What is required: Copy out the material from its first line up to and including the line that contains "tap(839, 401)".
◇ ◇ ◇ ◇ ◇
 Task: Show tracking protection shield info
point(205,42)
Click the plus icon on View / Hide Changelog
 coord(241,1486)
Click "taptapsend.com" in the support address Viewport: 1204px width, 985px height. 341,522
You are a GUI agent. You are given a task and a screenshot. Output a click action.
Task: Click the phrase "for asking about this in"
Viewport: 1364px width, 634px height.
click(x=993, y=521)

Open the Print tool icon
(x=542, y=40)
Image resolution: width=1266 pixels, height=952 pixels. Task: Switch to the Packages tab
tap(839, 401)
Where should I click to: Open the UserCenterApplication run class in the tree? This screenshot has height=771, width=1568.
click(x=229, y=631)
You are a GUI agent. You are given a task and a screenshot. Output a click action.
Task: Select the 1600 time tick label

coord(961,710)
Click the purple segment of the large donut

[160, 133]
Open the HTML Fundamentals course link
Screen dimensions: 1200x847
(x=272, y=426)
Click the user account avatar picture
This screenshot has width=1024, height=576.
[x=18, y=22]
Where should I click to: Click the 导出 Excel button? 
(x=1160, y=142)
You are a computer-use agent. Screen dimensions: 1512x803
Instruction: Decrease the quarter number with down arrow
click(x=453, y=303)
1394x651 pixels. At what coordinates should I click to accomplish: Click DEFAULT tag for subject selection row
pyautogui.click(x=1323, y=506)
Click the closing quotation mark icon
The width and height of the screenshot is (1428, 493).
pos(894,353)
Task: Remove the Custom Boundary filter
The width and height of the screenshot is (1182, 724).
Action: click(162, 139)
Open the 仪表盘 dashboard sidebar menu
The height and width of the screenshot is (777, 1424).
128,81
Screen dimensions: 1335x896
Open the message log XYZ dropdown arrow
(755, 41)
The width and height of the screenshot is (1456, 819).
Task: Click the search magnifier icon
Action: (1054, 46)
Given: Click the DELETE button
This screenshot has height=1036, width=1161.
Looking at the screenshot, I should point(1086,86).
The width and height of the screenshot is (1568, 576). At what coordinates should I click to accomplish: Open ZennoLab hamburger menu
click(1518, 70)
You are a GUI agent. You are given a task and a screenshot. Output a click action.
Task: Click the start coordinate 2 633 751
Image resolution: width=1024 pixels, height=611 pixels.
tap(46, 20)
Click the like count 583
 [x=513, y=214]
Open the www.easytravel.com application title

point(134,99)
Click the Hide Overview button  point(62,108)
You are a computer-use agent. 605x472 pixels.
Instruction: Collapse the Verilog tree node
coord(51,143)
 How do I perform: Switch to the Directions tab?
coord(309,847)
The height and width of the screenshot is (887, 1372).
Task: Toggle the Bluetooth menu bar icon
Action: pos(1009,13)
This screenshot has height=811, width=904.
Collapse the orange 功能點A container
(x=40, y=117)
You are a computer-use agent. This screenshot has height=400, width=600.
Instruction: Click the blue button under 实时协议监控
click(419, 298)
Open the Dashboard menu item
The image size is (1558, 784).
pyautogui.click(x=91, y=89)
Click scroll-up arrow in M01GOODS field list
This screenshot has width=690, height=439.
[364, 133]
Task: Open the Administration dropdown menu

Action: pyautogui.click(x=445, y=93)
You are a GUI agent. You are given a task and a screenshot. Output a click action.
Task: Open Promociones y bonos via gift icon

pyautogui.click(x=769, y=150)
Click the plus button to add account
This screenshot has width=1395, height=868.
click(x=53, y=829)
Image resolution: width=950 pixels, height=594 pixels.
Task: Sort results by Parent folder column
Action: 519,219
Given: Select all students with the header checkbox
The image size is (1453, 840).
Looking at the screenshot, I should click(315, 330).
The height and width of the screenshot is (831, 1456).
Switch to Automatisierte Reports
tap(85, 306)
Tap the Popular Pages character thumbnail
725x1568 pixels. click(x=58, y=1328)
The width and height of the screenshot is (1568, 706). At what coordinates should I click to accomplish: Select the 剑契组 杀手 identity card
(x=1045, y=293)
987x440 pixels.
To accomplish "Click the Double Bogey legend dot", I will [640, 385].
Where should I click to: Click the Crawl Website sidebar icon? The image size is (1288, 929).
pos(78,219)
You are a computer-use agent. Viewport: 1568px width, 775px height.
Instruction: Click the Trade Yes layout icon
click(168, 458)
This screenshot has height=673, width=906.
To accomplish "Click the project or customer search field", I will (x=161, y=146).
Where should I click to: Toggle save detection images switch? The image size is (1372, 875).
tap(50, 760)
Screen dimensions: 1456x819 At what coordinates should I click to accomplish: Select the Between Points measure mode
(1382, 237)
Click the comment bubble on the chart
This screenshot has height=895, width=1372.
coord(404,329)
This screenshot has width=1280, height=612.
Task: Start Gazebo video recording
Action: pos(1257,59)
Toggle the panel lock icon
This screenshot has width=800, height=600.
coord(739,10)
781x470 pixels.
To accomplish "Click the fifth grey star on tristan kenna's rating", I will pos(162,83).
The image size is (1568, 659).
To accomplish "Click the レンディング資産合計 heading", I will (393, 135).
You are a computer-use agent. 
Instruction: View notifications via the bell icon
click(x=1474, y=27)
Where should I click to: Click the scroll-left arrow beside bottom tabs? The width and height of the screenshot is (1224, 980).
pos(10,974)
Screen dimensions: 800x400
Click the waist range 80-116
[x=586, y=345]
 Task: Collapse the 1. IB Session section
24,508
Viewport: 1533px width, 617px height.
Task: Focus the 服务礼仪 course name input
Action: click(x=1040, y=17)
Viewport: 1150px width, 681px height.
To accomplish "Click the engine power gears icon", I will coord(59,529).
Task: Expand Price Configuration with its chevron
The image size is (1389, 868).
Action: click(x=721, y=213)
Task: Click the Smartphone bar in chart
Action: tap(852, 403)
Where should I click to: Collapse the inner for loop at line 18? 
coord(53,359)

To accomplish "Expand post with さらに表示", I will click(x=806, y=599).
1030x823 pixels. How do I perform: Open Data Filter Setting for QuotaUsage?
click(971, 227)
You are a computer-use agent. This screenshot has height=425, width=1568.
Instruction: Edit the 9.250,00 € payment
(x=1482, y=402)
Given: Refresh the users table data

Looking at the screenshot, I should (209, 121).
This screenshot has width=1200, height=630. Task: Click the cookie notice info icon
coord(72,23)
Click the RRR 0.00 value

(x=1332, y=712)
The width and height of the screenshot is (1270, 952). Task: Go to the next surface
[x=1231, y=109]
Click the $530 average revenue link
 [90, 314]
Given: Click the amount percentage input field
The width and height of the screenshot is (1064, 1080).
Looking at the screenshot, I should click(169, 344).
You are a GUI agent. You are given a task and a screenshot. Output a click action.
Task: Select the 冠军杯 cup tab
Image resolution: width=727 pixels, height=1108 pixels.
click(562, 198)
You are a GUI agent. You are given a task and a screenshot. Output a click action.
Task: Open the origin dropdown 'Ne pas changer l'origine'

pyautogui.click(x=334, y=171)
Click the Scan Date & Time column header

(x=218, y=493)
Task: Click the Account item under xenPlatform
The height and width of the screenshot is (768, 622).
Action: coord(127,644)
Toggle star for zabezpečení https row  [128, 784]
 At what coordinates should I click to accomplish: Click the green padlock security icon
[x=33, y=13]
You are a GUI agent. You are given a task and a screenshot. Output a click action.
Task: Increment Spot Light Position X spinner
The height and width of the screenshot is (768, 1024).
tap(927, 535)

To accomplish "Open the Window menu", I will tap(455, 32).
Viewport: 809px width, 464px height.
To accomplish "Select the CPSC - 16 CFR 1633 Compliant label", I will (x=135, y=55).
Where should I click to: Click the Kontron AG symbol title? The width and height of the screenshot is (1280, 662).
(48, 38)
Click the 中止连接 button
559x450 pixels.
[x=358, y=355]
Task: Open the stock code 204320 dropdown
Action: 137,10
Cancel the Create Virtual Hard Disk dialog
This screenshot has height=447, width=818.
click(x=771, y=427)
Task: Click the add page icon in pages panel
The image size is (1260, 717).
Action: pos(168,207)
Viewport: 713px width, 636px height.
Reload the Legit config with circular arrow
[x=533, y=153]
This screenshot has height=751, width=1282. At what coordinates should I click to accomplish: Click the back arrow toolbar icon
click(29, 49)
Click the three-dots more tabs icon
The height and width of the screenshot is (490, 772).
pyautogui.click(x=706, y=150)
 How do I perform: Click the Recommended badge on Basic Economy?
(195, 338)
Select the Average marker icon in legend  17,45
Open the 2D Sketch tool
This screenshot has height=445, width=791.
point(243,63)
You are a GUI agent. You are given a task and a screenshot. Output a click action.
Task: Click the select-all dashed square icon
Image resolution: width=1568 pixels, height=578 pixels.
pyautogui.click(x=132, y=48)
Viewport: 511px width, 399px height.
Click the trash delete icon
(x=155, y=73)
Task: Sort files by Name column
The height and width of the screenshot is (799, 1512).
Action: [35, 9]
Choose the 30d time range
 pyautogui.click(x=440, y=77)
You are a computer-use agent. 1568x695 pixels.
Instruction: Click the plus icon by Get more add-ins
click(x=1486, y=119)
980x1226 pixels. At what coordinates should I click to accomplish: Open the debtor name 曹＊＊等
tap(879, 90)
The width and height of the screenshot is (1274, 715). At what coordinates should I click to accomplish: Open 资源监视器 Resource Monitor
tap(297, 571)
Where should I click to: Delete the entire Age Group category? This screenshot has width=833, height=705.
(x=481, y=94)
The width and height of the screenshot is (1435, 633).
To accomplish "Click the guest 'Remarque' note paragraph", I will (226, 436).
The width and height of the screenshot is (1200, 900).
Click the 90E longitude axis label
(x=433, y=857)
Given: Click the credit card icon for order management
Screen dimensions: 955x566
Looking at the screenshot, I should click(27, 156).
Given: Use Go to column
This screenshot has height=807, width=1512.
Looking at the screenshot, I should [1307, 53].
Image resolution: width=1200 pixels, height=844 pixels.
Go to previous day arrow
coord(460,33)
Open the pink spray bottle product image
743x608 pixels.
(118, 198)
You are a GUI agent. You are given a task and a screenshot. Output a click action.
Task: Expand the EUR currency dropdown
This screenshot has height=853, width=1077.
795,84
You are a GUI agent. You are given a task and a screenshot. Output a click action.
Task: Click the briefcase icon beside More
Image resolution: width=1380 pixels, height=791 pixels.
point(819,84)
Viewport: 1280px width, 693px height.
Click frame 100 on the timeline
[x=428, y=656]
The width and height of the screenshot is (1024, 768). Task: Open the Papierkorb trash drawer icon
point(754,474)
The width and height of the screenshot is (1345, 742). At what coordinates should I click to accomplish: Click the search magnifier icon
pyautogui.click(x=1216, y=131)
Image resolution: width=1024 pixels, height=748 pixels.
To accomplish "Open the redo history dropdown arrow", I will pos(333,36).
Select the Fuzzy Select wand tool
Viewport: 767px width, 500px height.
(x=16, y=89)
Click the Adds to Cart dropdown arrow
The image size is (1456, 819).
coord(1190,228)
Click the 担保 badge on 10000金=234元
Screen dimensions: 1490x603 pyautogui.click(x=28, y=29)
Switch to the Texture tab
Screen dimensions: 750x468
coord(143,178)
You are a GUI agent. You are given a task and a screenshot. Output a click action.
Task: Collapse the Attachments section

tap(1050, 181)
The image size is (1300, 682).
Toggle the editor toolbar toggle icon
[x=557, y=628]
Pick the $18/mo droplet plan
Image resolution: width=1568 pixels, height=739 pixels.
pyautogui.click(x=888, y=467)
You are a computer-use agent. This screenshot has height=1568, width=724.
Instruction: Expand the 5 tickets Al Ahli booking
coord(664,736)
◇ ◇ ◇ ◇ ◇
Solution:
 Task: Show tracking protection shield info
point(205,42)
Click the plus icon on View / Hide Changelog
 coord(241,1486)
Click "taptapsend.com" in the support address Viewport: 1204px width, 985px height. 341,522
You are a GUI agent. You are given a task and a screenshot. Output a click action.
Task: Click the phrase "for asking about this in"
Viewport: 1364px width, 634px height.
click(x=993, y=521)

Open the Print tool icon
(x=542, y=40)
Image resolution: width=1266 pixels, height=952 pixels. Task: Switch to the Packages tab
tap(839, 401)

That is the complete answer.